We also found that sex was a moderator that trended toward significance, specifically that males impacted the relationship between ghrelin and hunger, while females did not. However, the majority of studies (n = 52; 47.3%) only sampled males, which suggests that our ability to assess this moderator was underpowered. Although there is a wealth of literature describing sex differences in eating behavior, such as food choices, dietary restraint [80], and EI [81], data suggest that there are no differences in the perception of appetite/hunger between males and females [80,82,83], which includes data on the hypothalamic response to hunger [84]. In contrast, prior studies have shown that there is a sex difference in plasma ghrelin concentrations. More specifically, females have been found to have higher DAG than males, a relationship that persists even when comparing individuals who are lean with those with obesity [85,86]. Furthermore, a twin study also showed that TG was higher in females; however, this difference was absent in the cohort with obesity [87].

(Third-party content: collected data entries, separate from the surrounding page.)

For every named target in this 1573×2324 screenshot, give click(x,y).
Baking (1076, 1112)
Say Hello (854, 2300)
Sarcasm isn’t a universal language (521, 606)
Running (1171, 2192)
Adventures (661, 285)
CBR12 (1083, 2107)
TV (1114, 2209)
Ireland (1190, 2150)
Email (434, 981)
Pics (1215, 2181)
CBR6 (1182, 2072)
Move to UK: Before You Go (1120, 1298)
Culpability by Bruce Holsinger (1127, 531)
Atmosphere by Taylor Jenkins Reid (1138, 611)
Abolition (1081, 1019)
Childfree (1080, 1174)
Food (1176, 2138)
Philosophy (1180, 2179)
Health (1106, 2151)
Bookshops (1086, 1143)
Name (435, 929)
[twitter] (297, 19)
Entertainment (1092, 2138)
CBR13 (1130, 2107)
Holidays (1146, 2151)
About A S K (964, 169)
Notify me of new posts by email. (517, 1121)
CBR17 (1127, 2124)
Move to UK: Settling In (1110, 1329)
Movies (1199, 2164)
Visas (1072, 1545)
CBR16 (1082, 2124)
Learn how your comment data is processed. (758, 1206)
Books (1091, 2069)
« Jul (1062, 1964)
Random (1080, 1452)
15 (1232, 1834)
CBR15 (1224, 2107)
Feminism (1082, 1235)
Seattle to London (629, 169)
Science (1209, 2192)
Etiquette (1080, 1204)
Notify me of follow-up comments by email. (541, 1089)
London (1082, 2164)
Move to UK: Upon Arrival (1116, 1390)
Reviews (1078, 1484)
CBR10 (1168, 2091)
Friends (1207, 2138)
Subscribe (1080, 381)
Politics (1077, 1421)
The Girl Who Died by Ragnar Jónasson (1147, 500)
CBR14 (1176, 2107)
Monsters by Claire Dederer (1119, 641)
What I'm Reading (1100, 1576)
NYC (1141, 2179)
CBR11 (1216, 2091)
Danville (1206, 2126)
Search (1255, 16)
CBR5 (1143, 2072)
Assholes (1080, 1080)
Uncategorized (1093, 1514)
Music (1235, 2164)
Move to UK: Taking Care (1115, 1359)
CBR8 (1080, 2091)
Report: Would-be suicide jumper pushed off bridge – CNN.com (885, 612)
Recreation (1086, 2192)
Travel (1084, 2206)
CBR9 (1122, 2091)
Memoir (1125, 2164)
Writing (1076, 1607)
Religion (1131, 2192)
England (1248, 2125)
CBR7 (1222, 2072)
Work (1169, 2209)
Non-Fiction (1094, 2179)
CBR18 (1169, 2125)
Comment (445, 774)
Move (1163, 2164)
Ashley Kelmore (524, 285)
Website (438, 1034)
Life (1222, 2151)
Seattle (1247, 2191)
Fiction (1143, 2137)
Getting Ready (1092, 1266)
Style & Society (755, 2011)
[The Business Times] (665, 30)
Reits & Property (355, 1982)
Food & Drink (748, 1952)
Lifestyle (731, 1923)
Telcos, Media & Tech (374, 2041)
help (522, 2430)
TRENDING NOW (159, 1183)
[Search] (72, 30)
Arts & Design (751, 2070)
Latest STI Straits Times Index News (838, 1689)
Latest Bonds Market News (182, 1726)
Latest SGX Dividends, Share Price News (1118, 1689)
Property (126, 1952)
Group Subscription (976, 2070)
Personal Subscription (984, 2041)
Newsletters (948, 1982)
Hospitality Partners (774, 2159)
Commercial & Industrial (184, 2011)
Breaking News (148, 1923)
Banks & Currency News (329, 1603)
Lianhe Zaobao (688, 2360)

Indeed, obesity status and body composition have been shown to impact AG concentrations and perceptions of hunger. We report that BMI and %BF were significant moderators—the average BMI of included trials was 26.0 ± 4.5. Both variables had an equal and negative effect on the overall association. The bubble plot of the BMI moderator analysis (Figure 4) illustrates that the trials with smaller variances often remained closer to the regression line than those with larger variances, suggesting that the relationship may have been stronger if there were more trials with precise measurements. Ghrelin has been suggested to modulate body weight control via a negative feedback loop [9]; individuals with obesity have been shown to experience less suppression of AG following a meal compared to non-obese individuals [88]. Moreover, a meta-analysis investigating brain activation and appetite perception in individuals with obesity found that they are more sensitive to hunger and less sensitive to satiety (feeling full) compared to individuals with normal weights [89]. However, it is important to note that the majority of included trials in our analysis did not sample individuals with elevated body weight status.

Interestingly, TG and AG have been shown to remain elevated following a meal in individuals with obesity, unlike in lean individuals, where postprandial TG and AG decrease [90,91]. This suggests a complex interplay between adiposity, ghrelin concentrations, and EI. Although we were unable to examine the relationship between ghrelin and obesity, we found that EI strengthened the overall relationship between hunger and ghrelin concentrations. This supports the findings of other studies in that exogenous AG administration has been shown to increase EI [17,18,92]. Conversely, increased EI has been shown to lead to decreased perceptions of hunger, although this may be influenced by meal macronutrient content [93,94].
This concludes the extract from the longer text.